---

SafeBreach Labs has updated the Hacker’s Playbook™ with new simulations for attacks described in US-CERT Alert (AR19-100A) which describes a new malware, “HOPLIGHT” associated with North Korean (aka. “HIDDEN COBRA”).

This alert provides an analysis of nine malicious executable files, seven of which are proxy applications that mask traffic between the malware and the remote operators. These seven proxies have the ability to generate fake TLS handshake sessions using valid public SSL certificates, disguising network connections with remote malicious actors.

Another remaining executable file contains a public SSL certificate. The payload of this file appears to be encoded with a password or key.

The final executable file attempts outbound connections and drops files.

These common attacks have appeared in healthcare, finance, government, and defense industries. Their widespread availability presents a challenge for network defenses and threat-actor attribution. SafeBreach recommends all industries and businesses simulate the tools described in this alert to identify whether or not they are protected against these attacks.

To assess security control effectiveness against these techniques, the SafeBreach Breach and Attack Simulation Platform specifically tests the following endpoint and network security controls available now:

Newly developed playbook methods related to AR19-100A

Playbook # 2252 – Write Trojan-Hoplight malware to disk

• Endpoint Controls – Are security controls or hardening in place to prevent saving the malicious files to local disk?

Playbook # 2253 – Transfer of Trojan-Hoplight malware over HTTP/S (Lateral Movement)
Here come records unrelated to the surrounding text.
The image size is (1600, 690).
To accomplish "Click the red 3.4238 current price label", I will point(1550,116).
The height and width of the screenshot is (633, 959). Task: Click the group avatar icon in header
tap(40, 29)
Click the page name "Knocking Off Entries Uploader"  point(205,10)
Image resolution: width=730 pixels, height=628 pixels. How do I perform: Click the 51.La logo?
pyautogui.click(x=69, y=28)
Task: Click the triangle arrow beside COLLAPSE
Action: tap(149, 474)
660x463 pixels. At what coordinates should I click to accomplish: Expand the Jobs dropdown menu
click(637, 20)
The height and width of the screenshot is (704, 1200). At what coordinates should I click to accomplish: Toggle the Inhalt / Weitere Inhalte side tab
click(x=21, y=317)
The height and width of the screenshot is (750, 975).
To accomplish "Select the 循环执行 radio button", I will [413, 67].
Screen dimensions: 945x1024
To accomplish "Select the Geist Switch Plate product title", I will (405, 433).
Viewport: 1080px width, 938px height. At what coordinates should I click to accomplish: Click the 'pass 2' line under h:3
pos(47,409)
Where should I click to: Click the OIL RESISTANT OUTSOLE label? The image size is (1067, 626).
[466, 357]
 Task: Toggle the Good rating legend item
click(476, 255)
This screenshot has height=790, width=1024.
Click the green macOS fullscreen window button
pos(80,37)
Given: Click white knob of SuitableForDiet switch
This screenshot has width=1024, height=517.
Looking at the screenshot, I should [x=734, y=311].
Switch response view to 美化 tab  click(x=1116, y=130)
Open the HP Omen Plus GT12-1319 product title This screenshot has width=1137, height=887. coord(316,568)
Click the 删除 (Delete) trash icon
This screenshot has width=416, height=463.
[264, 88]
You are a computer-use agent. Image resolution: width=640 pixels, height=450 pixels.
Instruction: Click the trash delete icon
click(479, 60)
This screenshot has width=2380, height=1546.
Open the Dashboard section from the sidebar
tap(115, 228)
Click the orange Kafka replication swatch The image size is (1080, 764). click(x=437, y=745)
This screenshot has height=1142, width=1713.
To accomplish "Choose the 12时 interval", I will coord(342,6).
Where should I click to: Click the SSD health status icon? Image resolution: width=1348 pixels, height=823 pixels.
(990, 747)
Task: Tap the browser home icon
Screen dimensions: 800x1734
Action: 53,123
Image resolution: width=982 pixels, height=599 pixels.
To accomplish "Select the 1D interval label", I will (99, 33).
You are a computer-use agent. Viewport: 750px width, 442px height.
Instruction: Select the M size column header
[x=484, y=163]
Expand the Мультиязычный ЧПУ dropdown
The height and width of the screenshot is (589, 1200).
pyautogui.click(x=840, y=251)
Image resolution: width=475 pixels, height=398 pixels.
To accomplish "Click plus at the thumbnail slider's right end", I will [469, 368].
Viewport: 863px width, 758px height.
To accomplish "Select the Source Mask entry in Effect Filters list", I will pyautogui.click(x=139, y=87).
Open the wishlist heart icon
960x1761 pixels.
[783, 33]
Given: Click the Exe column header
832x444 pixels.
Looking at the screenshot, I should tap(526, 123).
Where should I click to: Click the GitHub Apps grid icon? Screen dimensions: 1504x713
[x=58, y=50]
• Network Controls – Are security controls in place to prevent the download and transfer of the targeted malware used in this attack?

Playbook # 2254 – Transfer of Trojan-Hoplight malware over HTTP/S (Infiltration)

• Network Controls – Are security controls in place to prevent the download and transfer of the targeted malware used in this attack?

Playbook # 2255 – Email Trojan-Hoplight malware as a ZIP attachment (Lateral Movement)

• Email Controls – Are security controls in place to scan and identify email for the malicious payloads used in this attack?

Playbook # 2256 – Email Trojan-Hoplight malware as a ZIP attachment (Infiltration)

• Email Controls – Are security controls in place to scan and identify email for the malicious payloads used in this attack?

Playbook # 2257 – Write Trojan-Hoplight (rdpproto) malware to disk

• Endpoint Controls – Are security controls or hardening in place to prevent saving the malicious files to local disk?

Playbook # 2258 – Transfer of Trojan-Hoplight (rdpproto) malware over HTTP/S (Lateral Movement)

• Network Controls – Are security controls in place to prevent the download and transfer of the targeted malware used in this attack?

Playbook # 2259 – Transfer of Trojan-Hoplight (rdpproto) malware over HTTP/S (Infiltration)

• Network Controls – Are security controls in place to prevent the download and transfer of the targeted malware used in this attack?

Playbook # 2260 – Email Trojan-Hoplight (rdpproto) malware as a ZIP attachment (Lateral Movement)

• Email Controls – Are security controls in place to scan and identify email for the malicious payloads used in this attack?

Playbook # 2261 – Email Trojan-Hoplight (rdpproto) malware as a ZIP attachment (Infiltration)

• Email Controls – Are security controls in place to scan and identify email for the malicious payloads used in this attack?

Existing playbook methods related to AR19-100A

Playbook # 2246 – Hooking of GetSystemTime function (T1179)

• Endpoint Controls – Are security controls or hardening in place to prevent the function hooking used in this attack??

Playbook # 904 – Start Secondary Logon Service

• Endpoint Controls – Are security controls or hardening in place to prevent enabling secondary logon service used in this attack?

Playbook # 2155 – Transfer of Text File over HTTP/S using Tor

• Endpoint Controls – Are security controls or hardening in place to prevent using Tor as used in this attack?

Playbook # 794 – Run Mimikatz

• Endpoint Controls – Are security controls or hardening in place to prevent credentials gathering used in this attack?

Playbook # 1614 – Collect Network Credentials using NetPass tool

• Endpoint Controls – Are security controls or hardening in place to prevent credentials gathering used in this attack?